Comme on le sait déjà, pour une bonne partie de la population, distinguer les faits des opinions dans un texte peut s’avérer difficile. Une recherche vient d’ajouter à cela que c’est aussi un obstacle à une vérification des faits efficace.
À la base, si un auteur a mis dans son texte un mélange d’affirmations basées sur des faits et d’opinions personnelles, un journaliste vérificateur de faits qui lit ensuite ce texte saura qu’il doit exclusivement cibler les affirmations factuelles, et ignorer les opinions. En bout de ligne, son verdict sera que la partie « factuelle » du texte est vraie ou fausse, et seulement cette partie du texte.

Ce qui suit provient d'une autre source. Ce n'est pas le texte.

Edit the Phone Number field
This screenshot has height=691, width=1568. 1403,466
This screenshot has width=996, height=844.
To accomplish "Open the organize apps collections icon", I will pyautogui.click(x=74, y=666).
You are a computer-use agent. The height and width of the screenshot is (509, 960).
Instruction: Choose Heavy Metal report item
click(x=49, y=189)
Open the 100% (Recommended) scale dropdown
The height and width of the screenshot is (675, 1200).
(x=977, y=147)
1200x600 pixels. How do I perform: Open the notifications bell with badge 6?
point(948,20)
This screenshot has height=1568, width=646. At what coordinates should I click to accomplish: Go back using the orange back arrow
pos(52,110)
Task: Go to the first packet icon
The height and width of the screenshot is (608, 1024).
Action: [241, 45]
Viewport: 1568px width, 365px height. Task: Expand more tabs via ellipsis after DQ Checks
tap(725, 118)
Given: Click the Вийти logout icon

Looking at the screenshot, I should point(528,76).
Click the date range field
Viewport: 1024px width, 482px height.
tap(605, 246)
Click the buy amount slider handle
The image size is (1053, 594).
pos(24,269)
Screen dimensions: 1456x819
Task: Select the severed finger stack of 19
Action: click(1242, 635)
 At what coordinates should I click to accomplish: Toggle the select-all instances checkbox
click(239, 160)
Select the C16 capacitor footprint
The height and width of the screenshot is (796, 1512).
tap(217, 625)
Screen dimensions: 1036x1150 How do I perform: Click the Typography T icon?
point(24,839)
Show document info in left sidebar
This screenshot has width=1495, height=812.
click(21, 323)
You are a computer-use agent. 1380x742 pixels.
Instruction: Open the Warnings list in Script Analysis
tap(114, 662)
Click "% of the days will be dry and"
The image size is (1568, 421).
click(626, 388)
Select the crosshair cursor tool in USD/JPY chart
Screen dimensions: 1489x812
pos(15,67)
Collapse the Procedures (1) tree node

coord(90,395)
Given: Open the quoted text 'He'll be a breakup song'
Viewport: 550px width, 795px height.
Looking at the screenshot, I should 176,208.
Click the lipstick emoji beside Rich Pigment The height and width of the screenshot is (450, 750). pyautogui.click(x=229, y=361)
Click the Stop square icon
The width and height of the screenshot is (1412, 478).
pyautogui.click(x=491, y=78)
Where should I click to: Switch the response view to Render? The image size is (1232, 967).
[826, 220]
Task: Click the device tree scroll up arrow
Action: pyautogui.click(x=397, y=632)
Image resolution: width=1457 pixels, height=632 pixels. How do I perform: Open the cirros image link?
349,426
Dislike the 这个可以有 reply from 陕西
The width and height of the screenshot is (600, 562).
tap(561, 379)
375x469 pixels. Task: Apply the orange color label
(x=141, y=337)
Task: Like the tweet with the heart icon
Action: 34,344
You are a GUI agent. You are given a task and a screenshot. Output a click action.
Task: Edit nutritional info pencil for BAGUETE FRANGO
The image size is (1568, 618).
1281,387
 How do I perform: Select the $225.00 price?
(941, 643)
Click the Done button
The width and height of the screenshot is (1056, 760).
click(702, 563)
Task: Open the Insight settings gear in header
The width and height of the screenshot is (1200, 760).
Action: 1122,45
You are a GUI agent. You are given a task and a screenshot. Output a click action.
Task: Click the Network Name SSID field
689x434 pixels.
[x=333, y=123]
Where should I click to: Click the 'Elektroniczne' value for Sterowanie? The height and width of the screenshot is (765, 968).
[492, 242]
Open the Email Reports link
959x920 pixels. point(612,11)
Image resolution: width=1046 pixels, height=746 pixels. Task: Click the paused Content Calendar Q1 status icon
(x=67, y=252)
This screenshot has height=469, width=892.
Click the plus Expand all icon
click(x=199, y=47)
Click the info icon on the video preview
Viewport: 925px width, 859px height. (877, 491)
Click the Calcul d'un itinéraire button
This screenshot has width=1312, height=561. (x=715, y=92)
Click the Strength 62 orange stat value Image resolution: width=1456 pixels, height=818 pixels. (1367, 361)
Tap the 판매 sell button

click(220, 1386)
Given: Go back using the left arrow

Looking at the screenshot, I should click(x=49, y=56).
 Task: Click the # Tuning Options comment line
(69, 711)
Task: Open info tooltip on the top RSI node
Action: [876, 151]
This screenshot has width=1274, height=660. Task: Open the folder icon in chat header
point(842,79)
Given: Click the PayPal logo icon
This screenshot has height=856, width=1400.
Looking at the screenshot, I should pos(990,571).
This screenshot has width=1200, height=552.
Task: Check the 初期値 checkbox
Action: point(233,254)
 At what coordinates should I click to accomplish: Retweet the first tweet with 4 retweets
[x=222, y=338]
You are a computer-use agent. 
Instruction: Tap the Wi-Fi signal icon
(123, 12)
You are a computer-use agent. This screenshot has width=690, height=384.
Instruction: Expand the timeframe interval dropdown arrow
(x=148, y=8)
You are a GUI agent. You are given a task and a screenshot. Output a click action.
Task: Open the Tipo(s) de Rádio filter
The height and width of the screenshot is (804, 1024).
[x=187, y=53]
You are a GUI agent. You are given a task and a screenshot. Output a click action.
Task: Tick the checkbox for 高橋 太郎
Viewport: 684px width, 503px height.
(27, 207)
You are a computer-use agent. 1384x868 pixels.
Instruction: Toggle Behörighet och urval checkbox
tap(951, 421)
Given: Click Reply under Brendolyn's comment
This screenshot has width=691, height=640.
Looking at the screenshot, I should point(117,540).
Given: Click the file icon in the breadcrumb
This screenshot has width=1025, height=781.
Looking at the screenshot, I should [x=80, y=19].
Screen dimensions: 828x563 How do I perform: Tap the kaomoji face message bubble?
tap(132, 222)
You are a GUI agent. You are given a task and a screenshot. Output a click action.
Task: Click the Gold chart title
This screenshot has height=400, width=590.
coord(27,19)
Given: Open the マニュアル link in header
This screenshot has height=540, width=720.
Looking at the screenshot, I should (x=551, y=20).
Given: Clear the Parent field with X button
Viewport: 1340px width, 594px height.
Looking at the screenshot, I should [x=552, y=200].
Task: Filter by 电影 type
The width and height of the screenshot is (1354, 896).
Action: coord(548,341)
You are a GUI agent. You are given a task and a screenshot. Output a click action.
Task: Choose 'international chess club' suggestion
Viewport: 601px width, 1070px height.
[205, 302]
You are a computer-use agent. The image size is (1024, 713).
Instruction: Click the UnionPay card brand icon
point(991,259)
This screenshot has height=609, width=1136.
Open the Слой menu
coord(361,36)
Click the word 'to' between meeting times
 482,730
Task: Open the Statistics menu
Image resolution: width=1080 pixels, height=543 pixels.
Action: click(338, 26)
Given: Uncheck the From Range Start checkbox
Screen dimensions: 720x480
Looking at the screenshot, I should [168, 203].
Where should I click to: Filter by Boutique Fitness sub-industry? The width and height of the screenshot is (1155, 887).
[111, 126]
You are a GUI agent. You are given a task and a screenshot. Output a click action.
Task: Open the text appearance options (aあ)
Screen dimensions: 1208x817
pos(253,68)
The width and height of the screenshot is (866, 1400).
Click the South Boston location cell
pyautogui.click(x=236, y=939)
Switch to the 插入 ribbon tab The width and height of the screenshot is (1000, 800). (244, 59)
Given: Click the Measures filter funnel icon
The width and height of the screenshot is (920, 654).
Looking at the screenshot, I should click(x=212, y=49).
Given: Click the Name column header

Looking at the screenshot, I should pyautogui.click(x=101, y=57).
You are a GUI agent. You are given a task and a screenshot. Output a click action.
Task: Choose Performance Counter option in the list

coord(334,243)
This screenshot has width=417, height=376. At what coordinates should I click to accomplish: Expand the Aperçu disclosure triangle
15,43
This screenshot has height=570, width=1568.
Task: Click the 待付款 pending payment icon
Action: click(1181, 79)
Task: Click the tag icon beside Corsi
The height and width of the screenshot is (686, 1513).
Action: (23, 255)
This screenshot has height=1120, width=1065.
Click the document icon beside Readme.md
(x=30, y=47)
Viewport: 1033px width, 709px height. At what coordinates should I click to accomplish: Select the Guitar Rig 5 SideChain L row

Le problème, écrivent les psychologues Nikita Antonia Salovich et Nathan Walker, de l’Université Northwestern, c’est que le lecteur, lui, ne percevra peut-être pas clairement la différence. Spécialement quand ces opinions « sont conformes à ses croyances préexistantes ». Les deux chercheurs ont donc testé leur hypothèse sur un sujet riche en croyances préexistantes aux États-Unis, le port d’armes, en faisant lire à leurs « cobayes » différents textes présentant un mélange de faits et d’opinions —après avoir vérifié quelle était la position de chacun sur le port d’armes. Résultat, l’effort de vérification des faits (fact-checking) atteint moins sa cible chez ceux dont il contredit les croyances, lorsqu’il part d’un texte qui mélangeait faits et opinions (la vérification est perçue comme « moins juste » et « moins crédible »).
Leur expérience, admettent les chercheurs, montre toutefois ses limites en ceci qu’elle est également dépendante de la capacité des gens à distinguer le fait de l’opinion. Ceux qui réussissent mieux cette deuxième évaluation sont vraisemblablement moins susceptibles de tomber dans le panneau.
Une piste de solution, commentent des professeurs de journalisme: les médias qui couvrent la politique devraient moins souvent essayer de tout résumer à une querelle entre deux opinions égales, et se centrer davantage sur les faits…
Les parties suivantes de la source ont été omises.